::: Records for processing

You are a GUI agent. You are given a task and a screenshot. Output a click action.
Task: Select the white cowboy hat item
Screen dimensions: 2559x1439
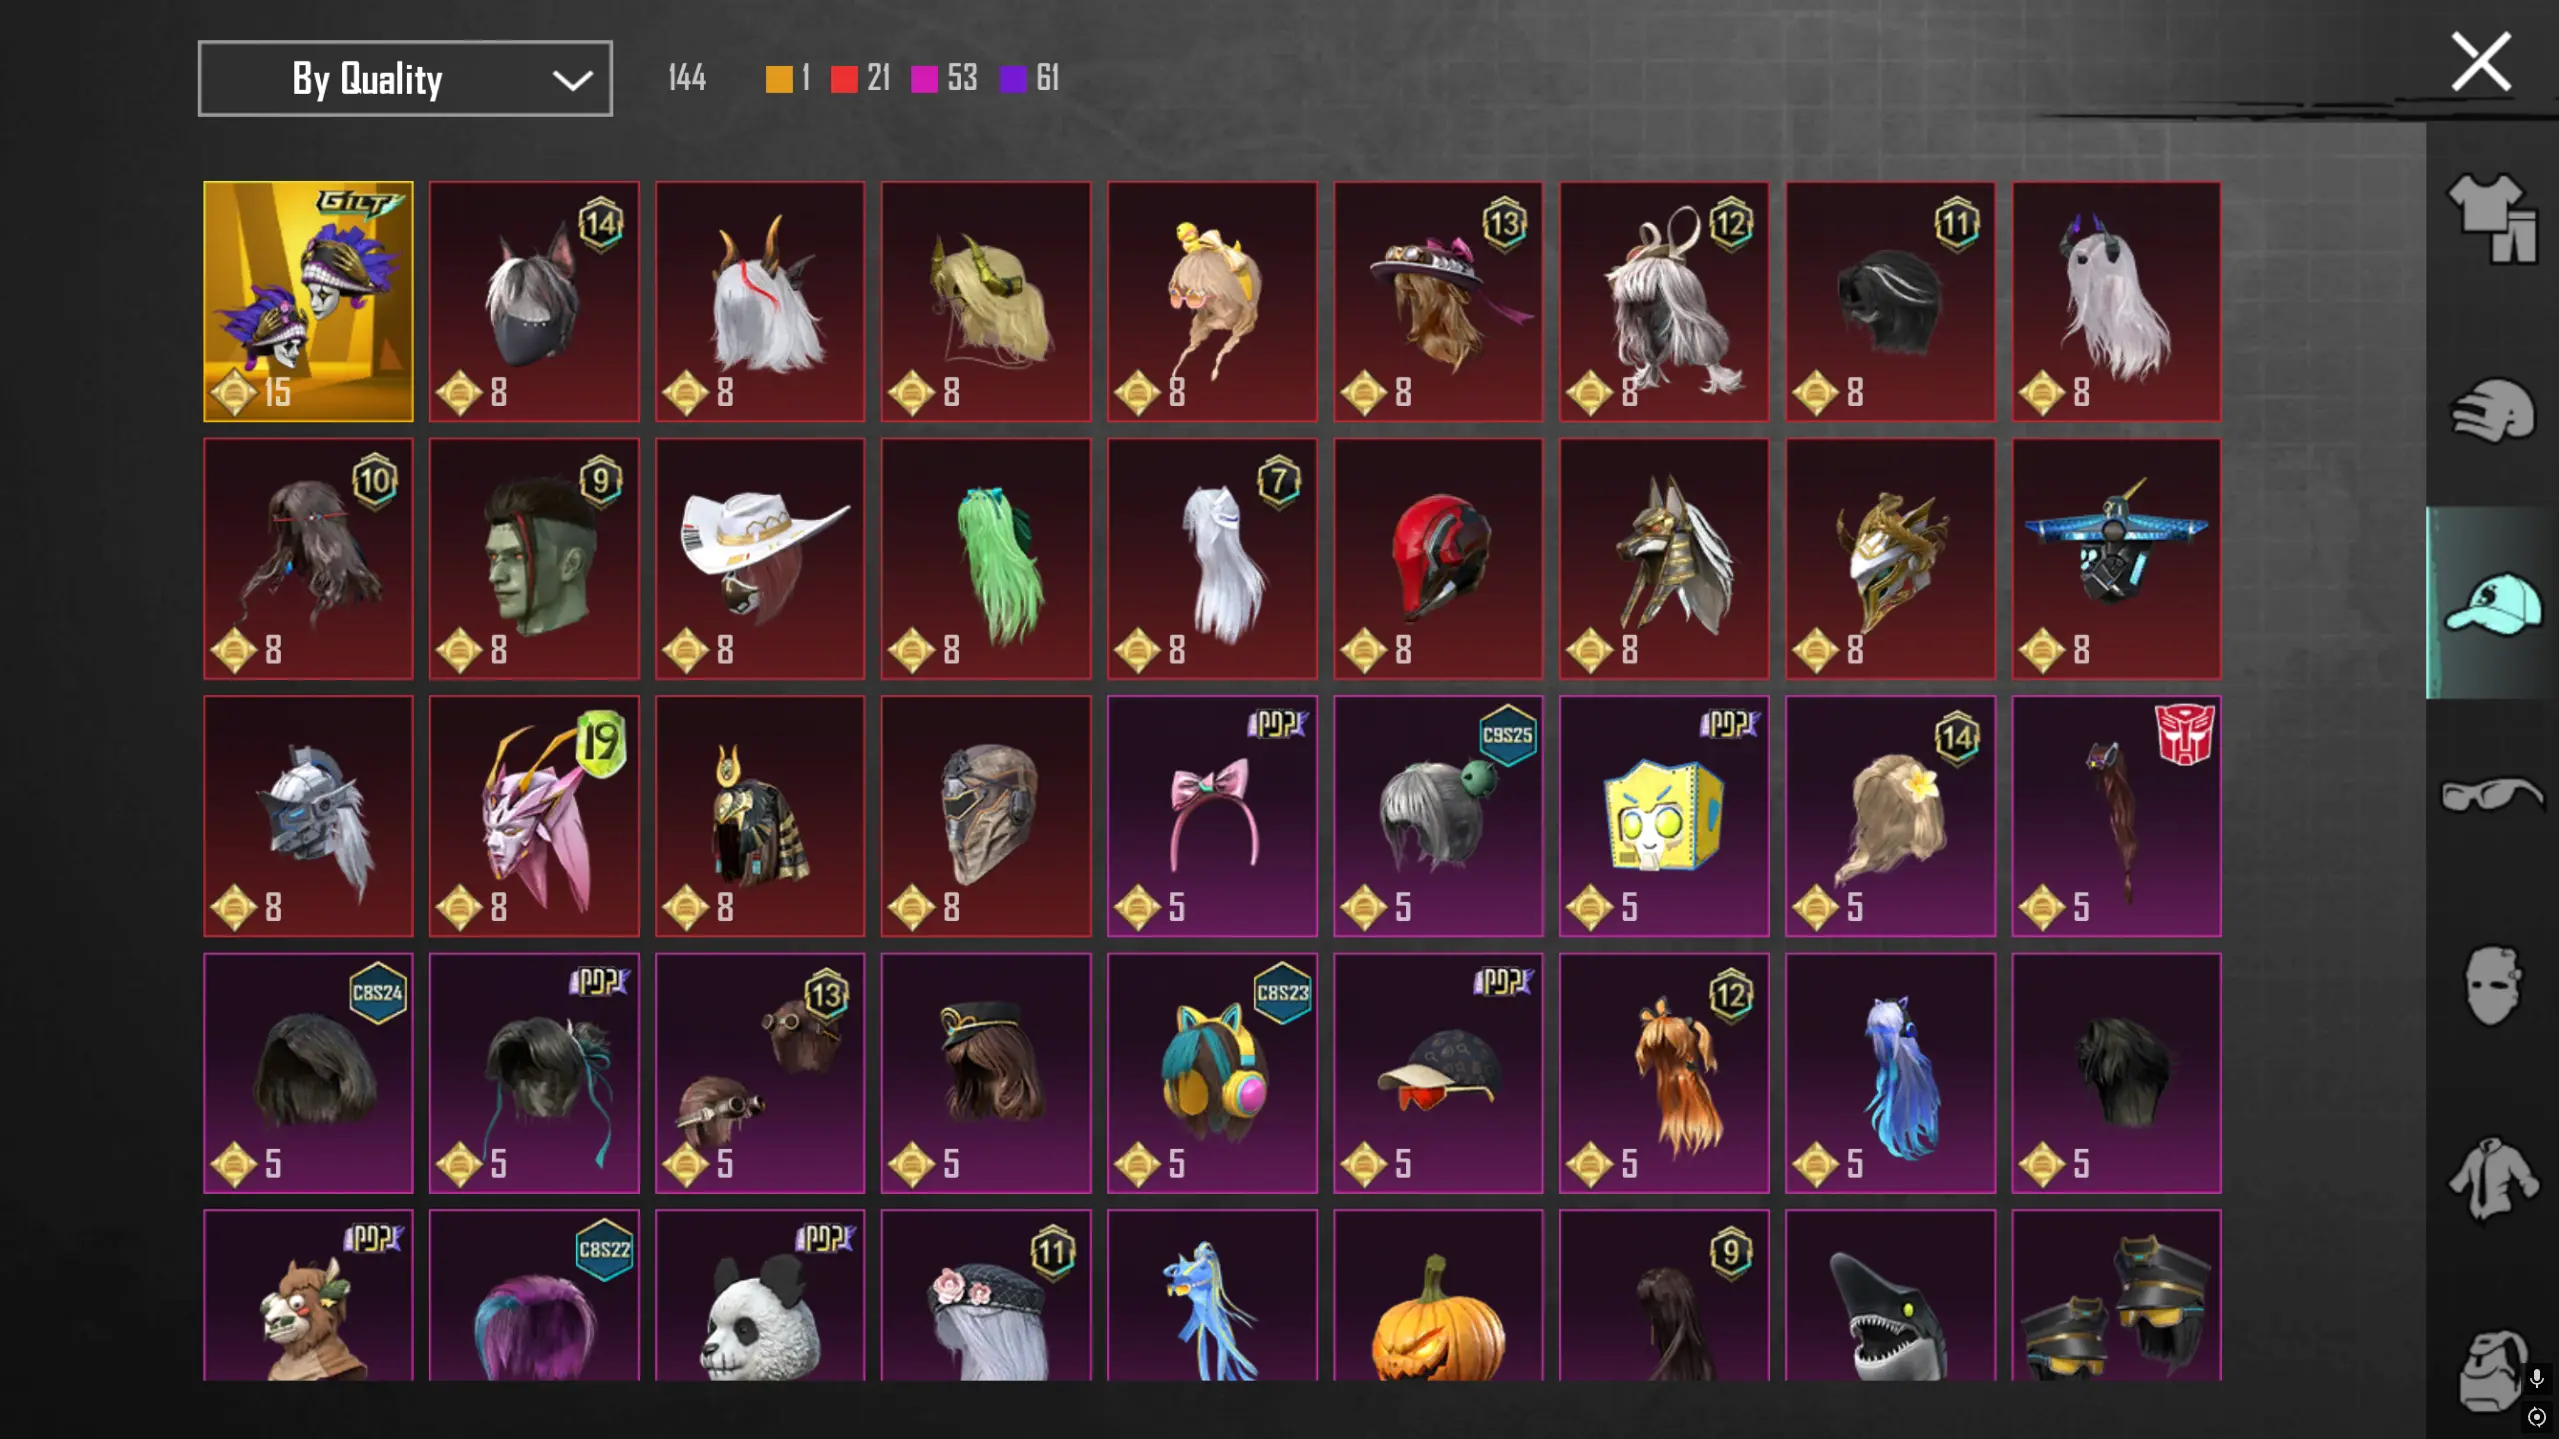click(760, 558)
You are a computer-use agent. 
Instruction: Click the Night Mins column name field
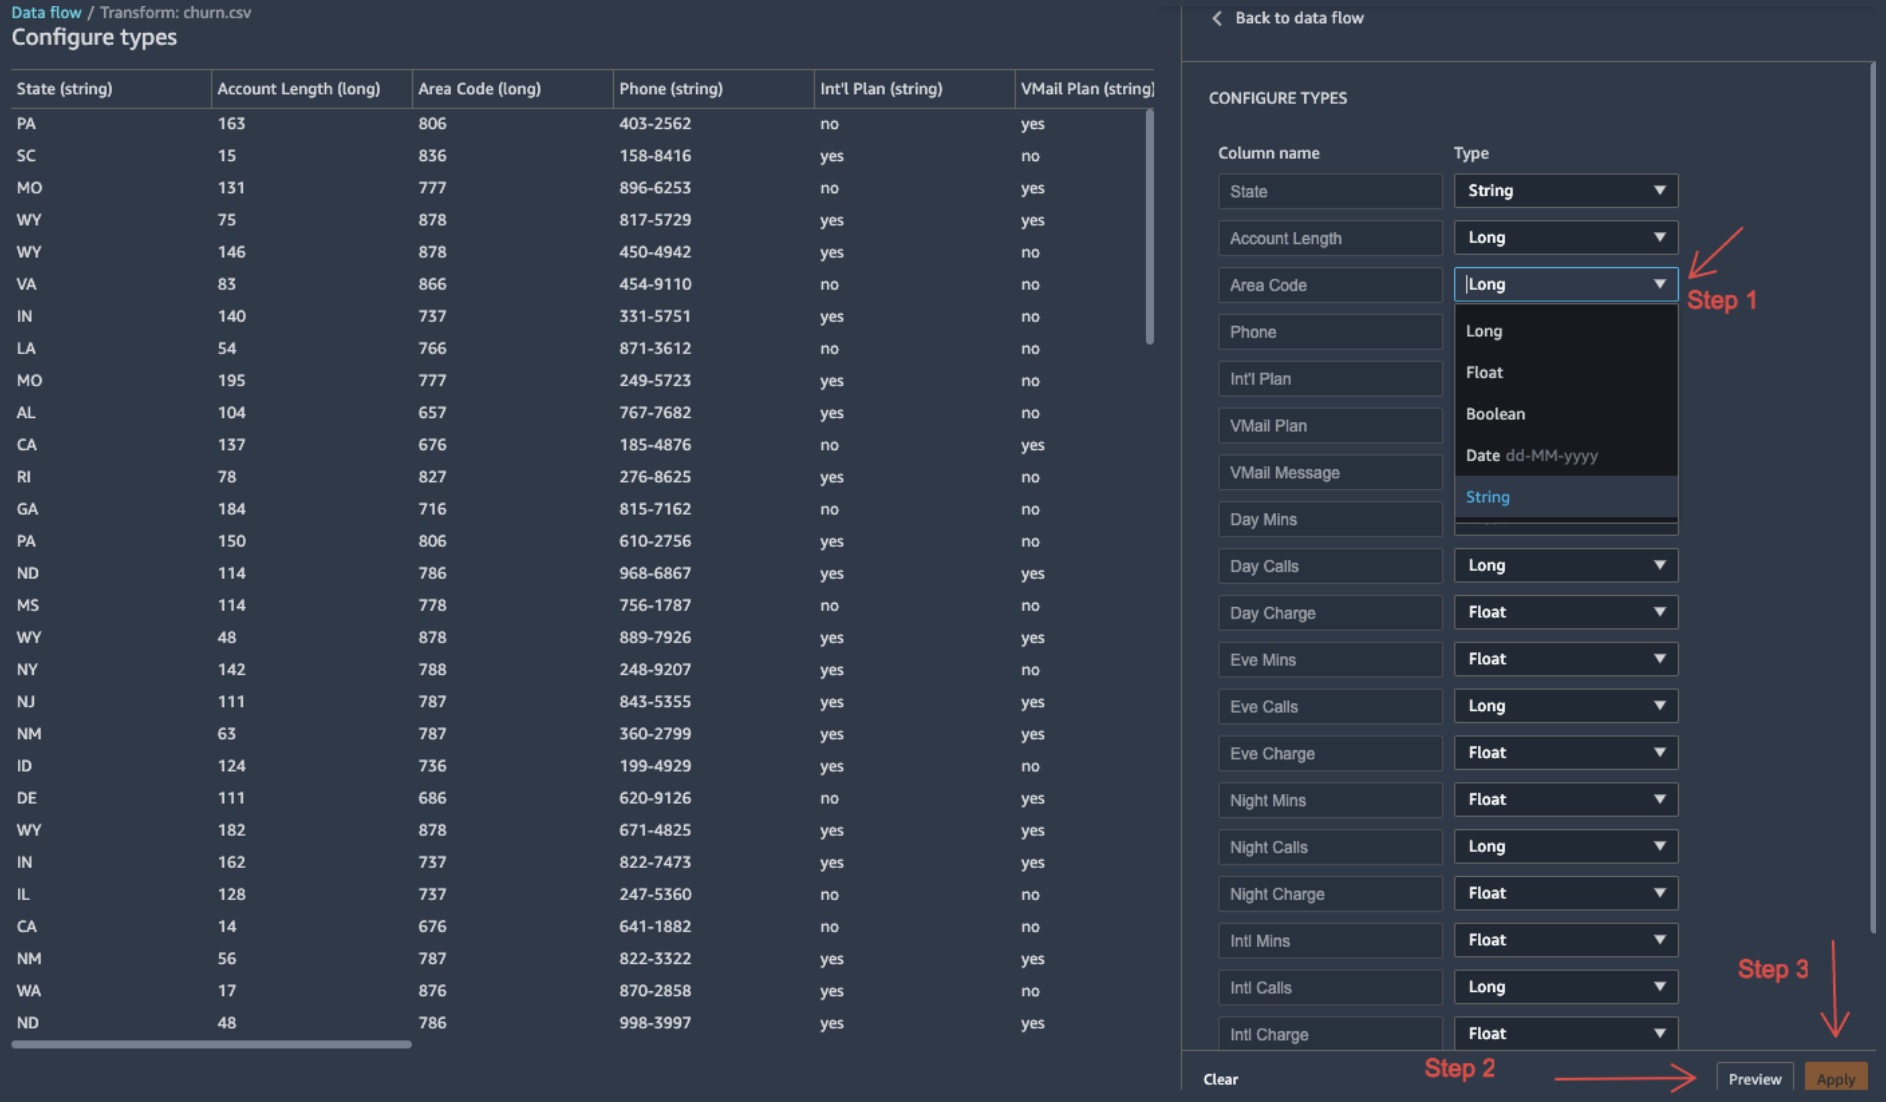[x=1329, y=800]
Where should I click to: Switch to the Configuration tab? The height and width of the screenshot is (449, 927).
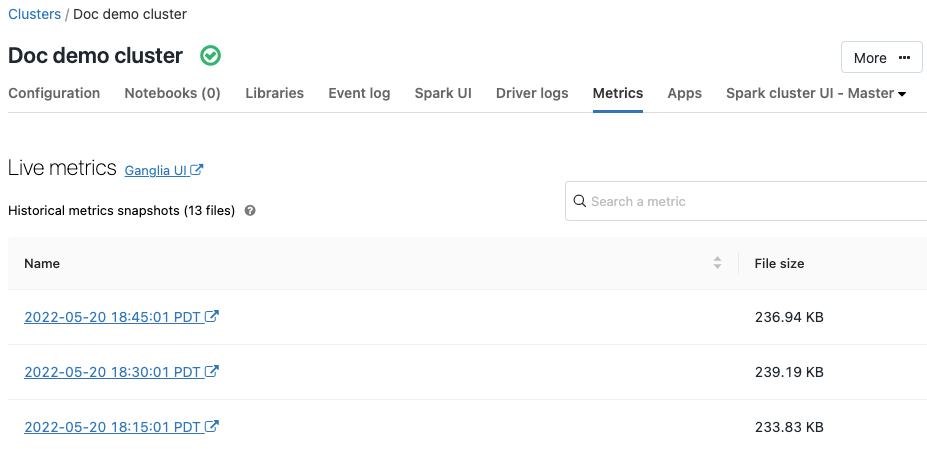[x=54, y=93]
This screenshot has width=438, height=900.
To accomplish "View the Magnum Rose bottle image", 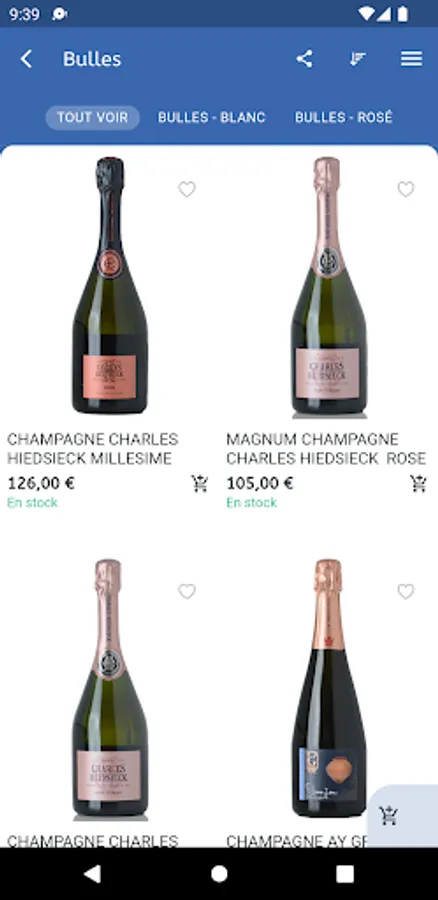I will coord(328,286).
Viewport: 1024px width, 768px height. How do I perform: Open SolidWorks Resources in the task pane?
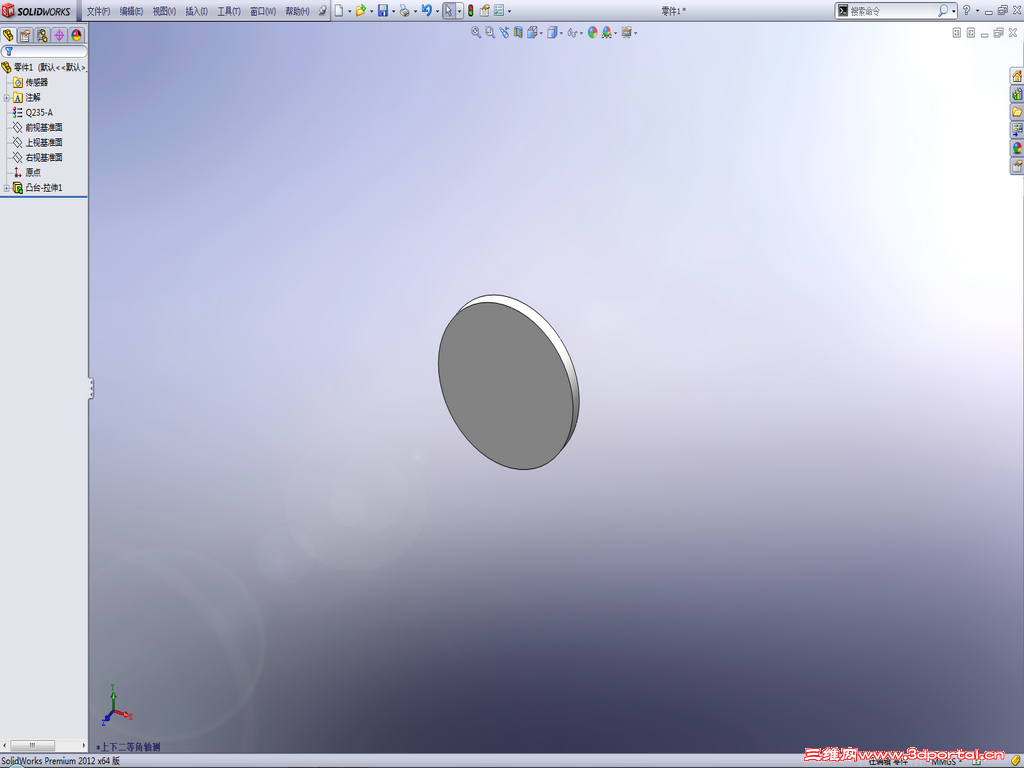pos(1017,77)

::::::

Please count how many lines of the listing above contain the string "width", and reply with only that number.

• [The output]: 3